In 2015, Washington opened 5-7 but won its last four games to finish 9-7 and win the NFC East under Jay Gruden. They went 8-7-1 the next year, finishing third in the division. They haven’t had a winning season since.

2016 and 2017 Cowboys

(Won NFC East at 13-3 in 2016, 9-7 and 2nd place in 2017)

Dallas, which hasn’t won back-to-back NFC East titles since 1995 and 1996, followed their 13-3 division title season in Dak Prescott’s rookie year in 2016 with a 9-7 record. Even winning four of their last five games wasn’t enough to get them into the playoffs.

2017 and 2018 Eagles

(Won NFC East at 13-3 and won Super Bowl in 2017, 9-7 and 2nd place in 2018)

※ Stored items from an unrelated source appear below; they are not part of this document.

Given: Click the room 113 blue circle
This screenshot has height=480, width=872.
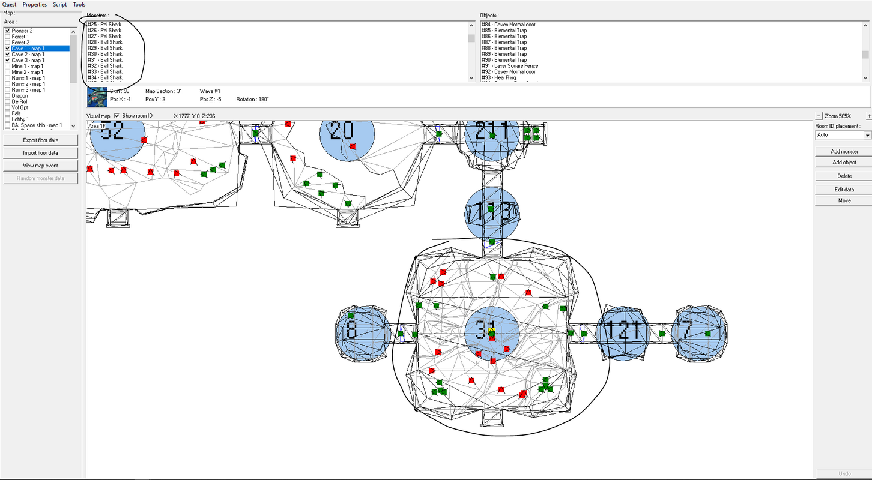Looking at the screenshot, I should pyautogui.click(x=492, y=212).
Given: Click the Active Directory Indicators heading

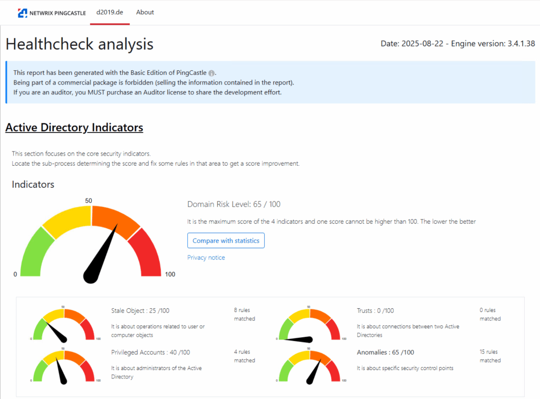Looking at the screenshot, I should click(74, 128).
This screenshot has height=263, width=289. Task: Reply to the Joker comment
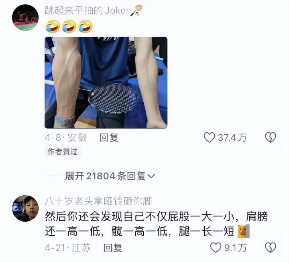(109, 138)
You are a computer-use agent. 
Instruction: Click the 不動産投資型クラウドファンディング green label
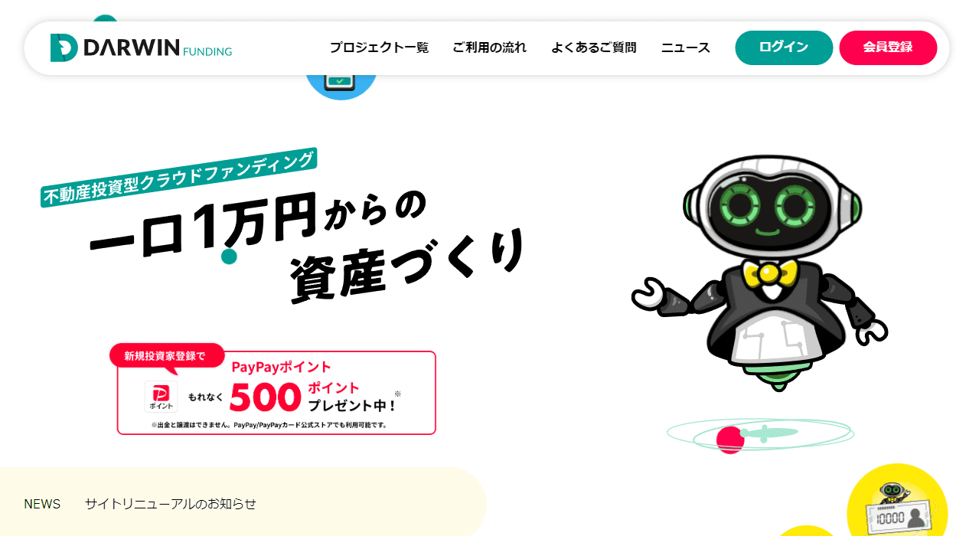[178, 177]
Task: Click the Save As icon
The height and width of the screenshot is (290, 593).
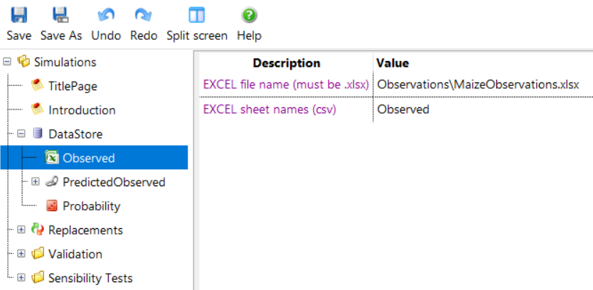Action: 60,15
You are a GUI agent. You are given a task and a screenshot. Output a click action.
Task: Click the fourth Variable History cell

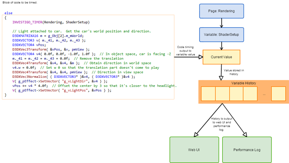[250, 94]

Sputtering along at 4-6 in mid-November after going 13-3 and winning the Super Bowl in 2017, the Eagles won five of their last six games – four of them under Nick Foles, who replaced injured Carson Wentz for the second straight year. The Eagles went into Chicago and won a wild-card game, becoming the first NFC East team to win a playoff game a year after winning the division since the 2004 Eagles 14 years earlier. 

2018 and 2019 Cowboys

(Won NFC East at 10-6 in 2018, 8-8 and 2nd place in 2019)

After winning the NFC East in 2018, the Cowboys proceeded to go 8-8 the next year after a 3-0 start. Jason Garrett got fired after the season and was replaced by Mike McCarthy.

2019 and 2020 Eagles

(Won NFC East at 9-7 in 2019, 4-11-1 and 4th place in 2020)

For only the second time ever, the Eagles followed a division title with a losing season. Doug Pederson’s final season was a nightmare, the Eagles winning just one of their first six games and going 3-8-1 before Carson Wentz was mercifully benched for Jalen Hurts. It was the third time since 2004 the Eagles finished first one year and last the next.

2020 and 2021 Washington

(Won NFC East at 7-9 in 2020, 7-10 and 3rd place in 2021)

Washington won the division in a terrible NFC East in 2020 despite a losing record in Ron Rivera’s first season as head coach and duplicated the seven wins a year later with a 7-10 record in 2021.

2021 and 2022 Cowboys

(Won NFC East at 12-5 in 2021, 12-5 and 2nd place in 2022)

After winning the division 2021, the Cowboys repeated the 12 wins in 2022, finishing two games behind the Eagles in the NFC East. The Cowboys became the first NFC East team to win 12 games in consecutive years since the Eagles did it three years in a row from 2002 through 2004 - but it wasn't enough to catch the Eagles. The 2022 Cowboys joined the 2018 Eagles as only the second team since 2004 to win the division one year and win a playoff game the next.

2023 Eagles

(Won NFC East at 14-3 in 2022, ??? in 2023)

The Eagles will be looking to end an 18-year drought for NFC East champions when the season begins a week from Sunday.